Quando lo screanzato supereroe Deadpool si fece fotografare adagiato sulla pelle d’orso, al pubblico di riferimento mancava il riferimento (non per colpa, erano solo troppo giovani). Lo scatto imitava il paginone uscito su Cosmopolitan nel 1972, Burt Reynolds nudo sulla pelle d’orso. E un posacenere in primo piano, che oggi fa scandalo quanto il fatto che il maschio, allora, non conosceva depilazione (avrebbe urlato d’orrore al solo pensiero). I baffi erano di foggia “pornstache”, li esibisce anche il dottore con il camice che cura Linda Lovelace in “Gola profonda”, inteso come film di Gerard Damiano uscito lo stesso anno (da allora, serve per ribattezzare tutti gli anonimi informatori di cose politiche, l’ultimo nell’editoriale del New York Times). Se li è fatti tali e quali James Franco, che ha tutto un altro fisico, per girare la serie “The Deuce - La via del porno”.

     

 

Burt Reynolds poi si pentì della scelta - “non so cosa avevo in mente, mi sono aiutato con l’alcool”. L’anno dopo girò “Un tranquillo weekend di paura”, diretto da John Boorman. Il tipo di film che oggi non si possono più fare; e se qualcuno volesse tentare comunque l’impresa, mancherebbe il pubblico. Quattro maschi se ne vanno in canoa sulle rapide, prima che la diga le faccia sparire (grande opera inutile e dannosa).
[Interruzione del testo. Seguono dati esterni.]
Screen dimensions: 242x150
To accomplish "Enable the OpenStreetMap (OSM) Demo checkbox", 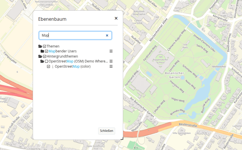I will point(47,61).
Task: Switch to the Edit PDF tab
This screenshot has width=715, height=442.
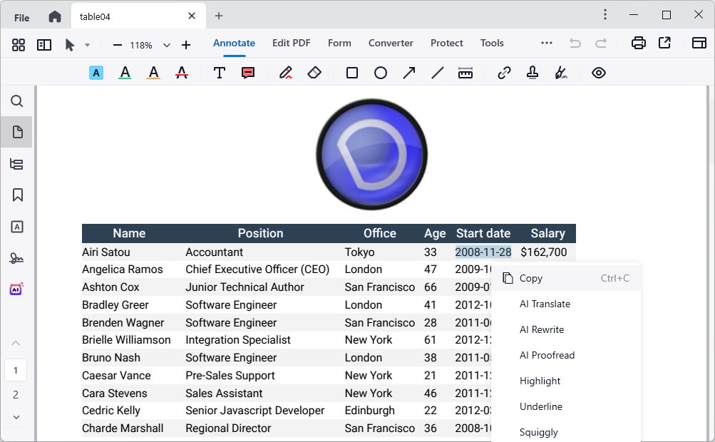Action: 291,43
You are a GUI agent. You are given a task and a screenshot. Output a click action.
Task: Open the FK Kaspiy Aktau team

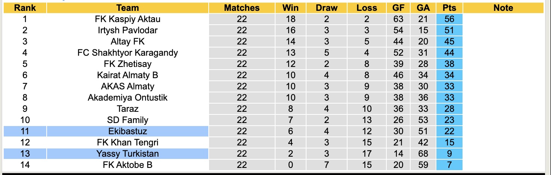coord(128,19)
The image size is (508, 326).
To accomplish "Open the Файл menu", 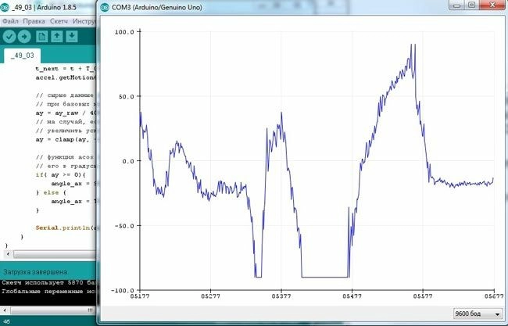I will click(x=10, y=20).
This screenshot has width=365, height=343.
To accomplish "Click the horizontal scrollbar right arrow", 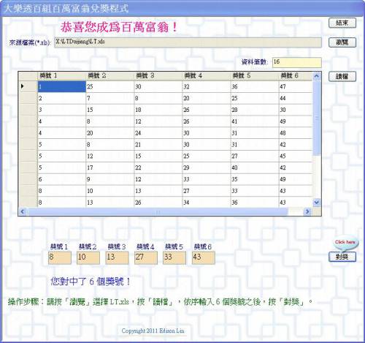I will 307,211.
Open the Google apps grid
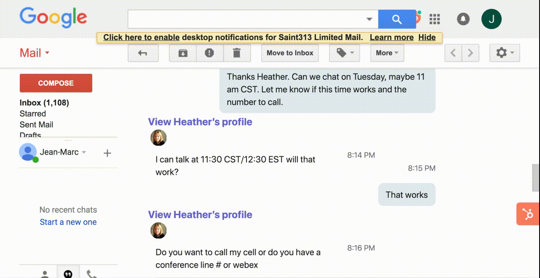Screen dimensions: 540x278 point(435,19)
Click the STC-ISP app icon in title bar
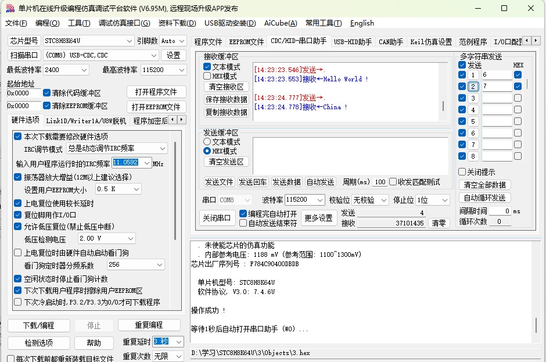 [x=9, y=8]
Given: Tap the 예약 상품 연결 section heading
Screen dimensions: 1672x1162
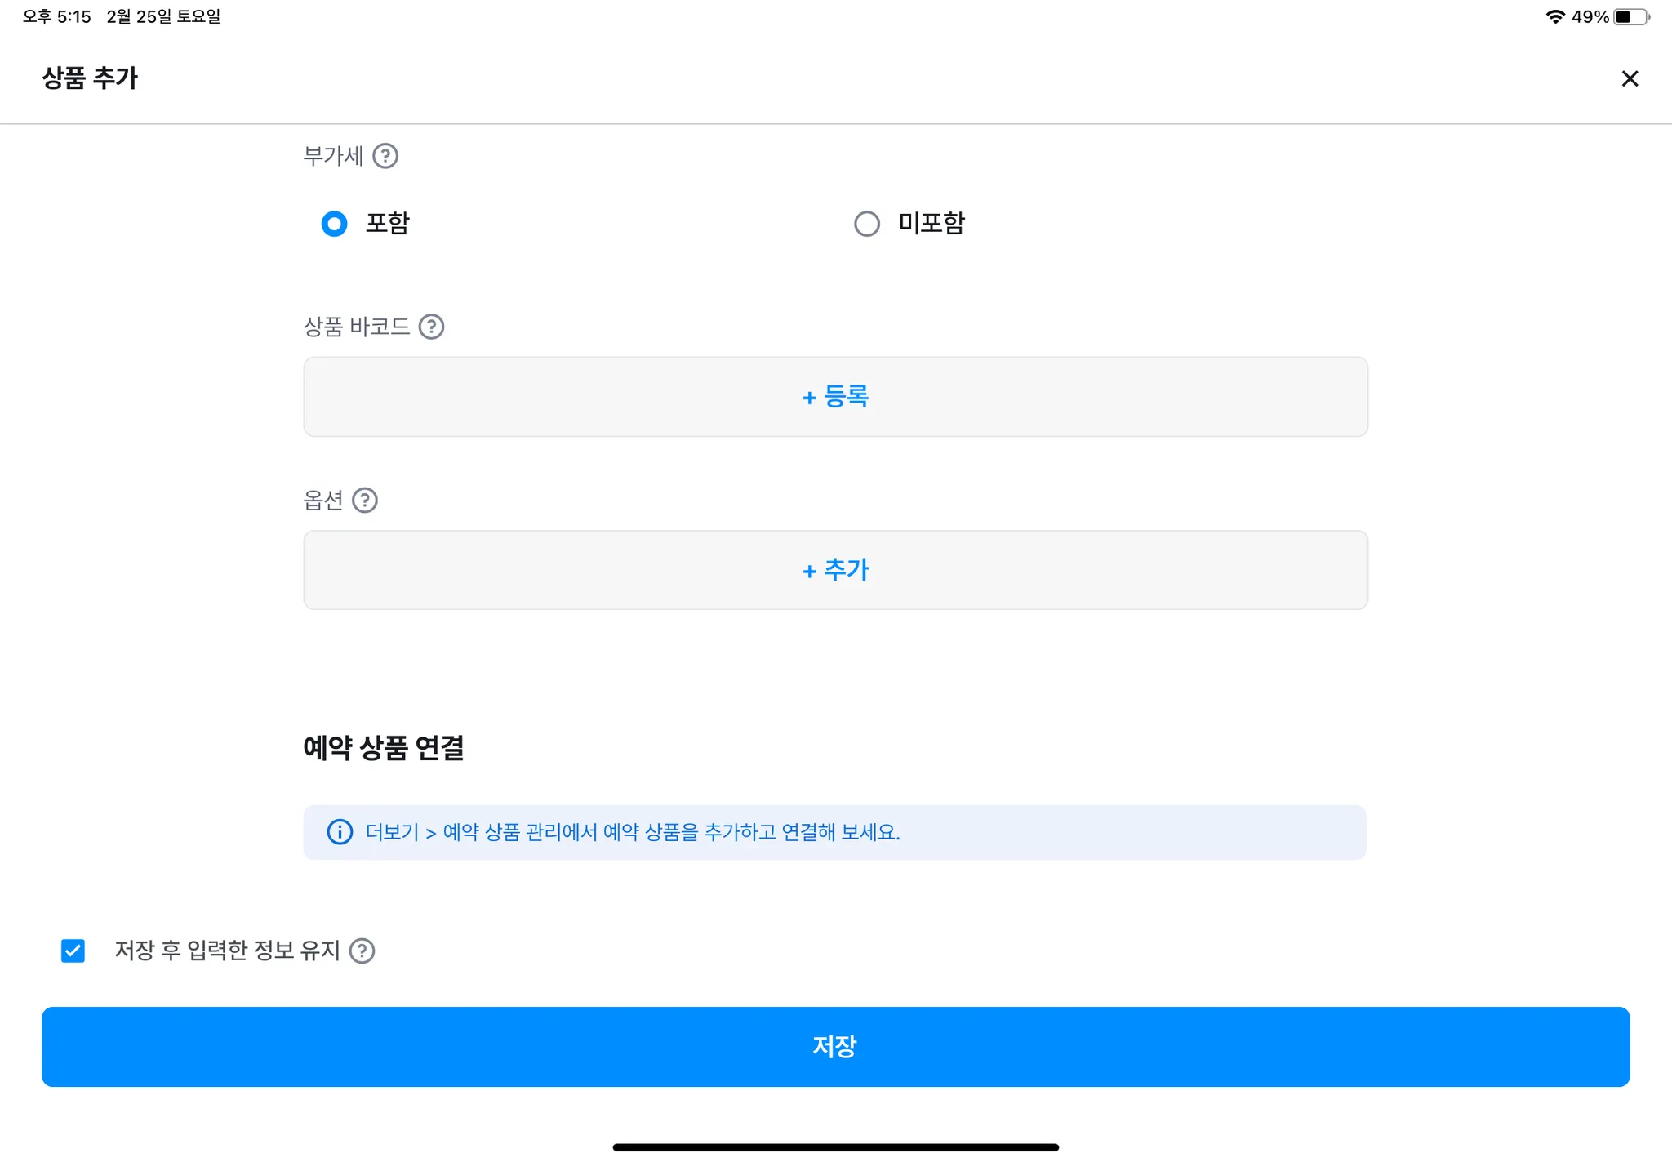Looking at the screenshot, I should pos(383,747).
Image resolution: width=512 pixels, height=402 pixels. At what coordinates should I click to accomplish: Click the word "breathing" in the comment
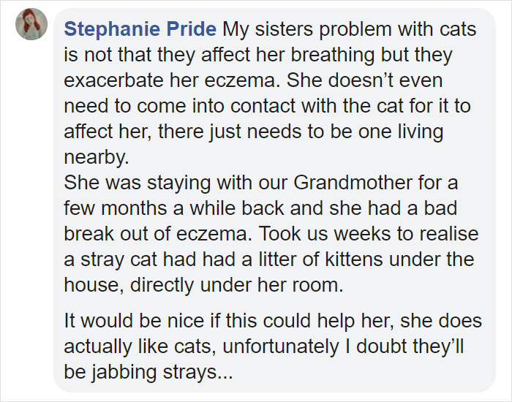point(332,55)
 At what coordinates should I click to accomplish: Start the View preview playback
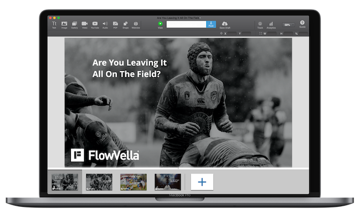click(x=160, y=25)
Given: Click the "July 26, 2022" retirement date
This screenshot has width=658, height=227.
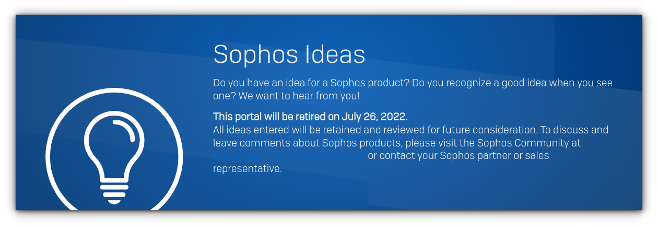Looking at the screenshot, I should [374, 116].
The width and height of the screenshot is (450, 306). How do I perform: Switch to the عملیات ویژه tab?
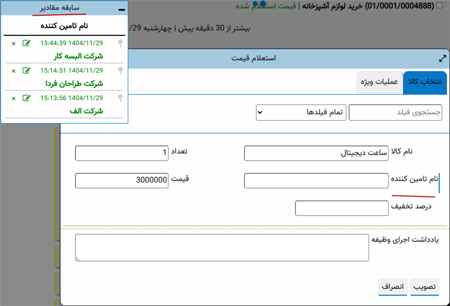[x=379, y=81]
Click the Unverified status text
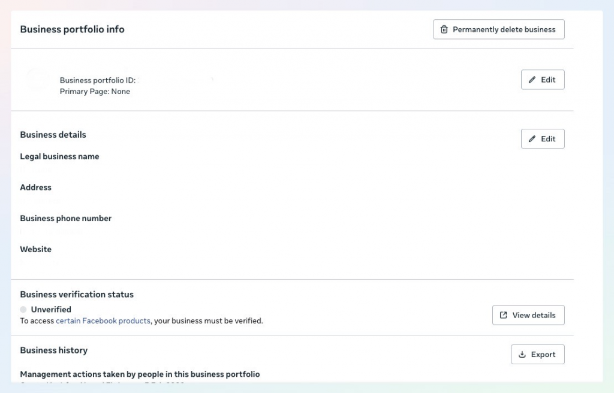This screenshot has height=393, width=614. [51, 310]
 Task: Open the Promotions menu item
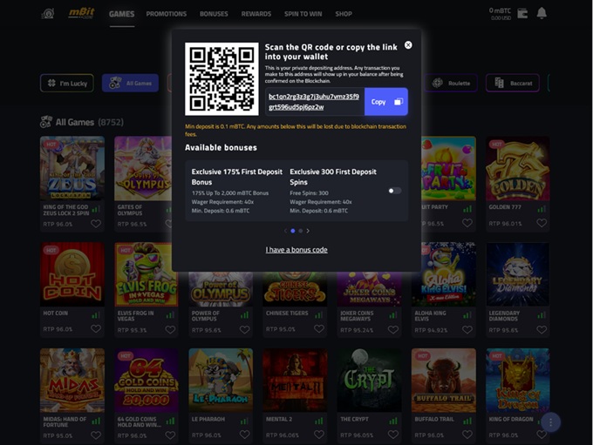pyautogui.click(x=166, y=14)
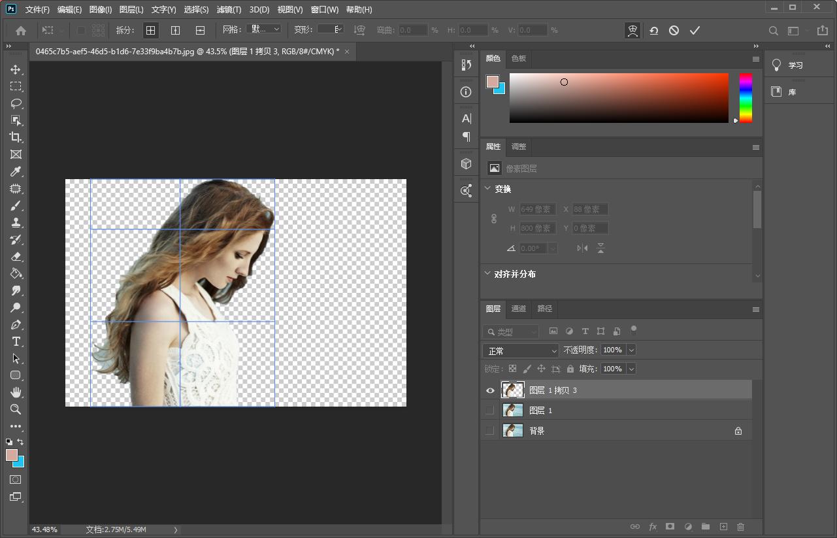Image resolution: width=837 pixels, height=538 pixels.
Task: Click the Add layer style fx icon
Action: pyautogui.click(x=652, y=526)
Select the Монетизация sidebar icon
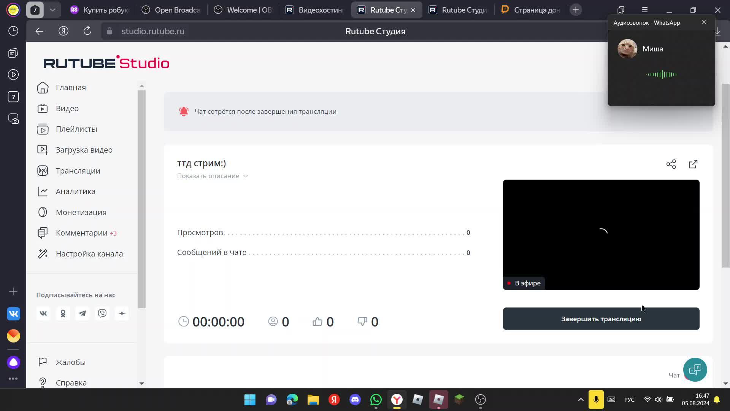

Finiscono tra i buzzurri (ma proprio buzzurri sdentati) mentre un ragazzo poco sveglio suona il banjo. Due canoisti vengono aggrediti (a scopo sessuale). Resta tra i boschi un cadavere - applausi dal pubblico come quando Louise spara allo stupratore di Thelma. Si capisce che la volta dopo i maschi andranno in spiaggia, tranquilli sotto l’ombrellone. E la smetteranno di pensare con nostalgia alla natura selvaggia, da affrontarsi con l’arco e le frecce.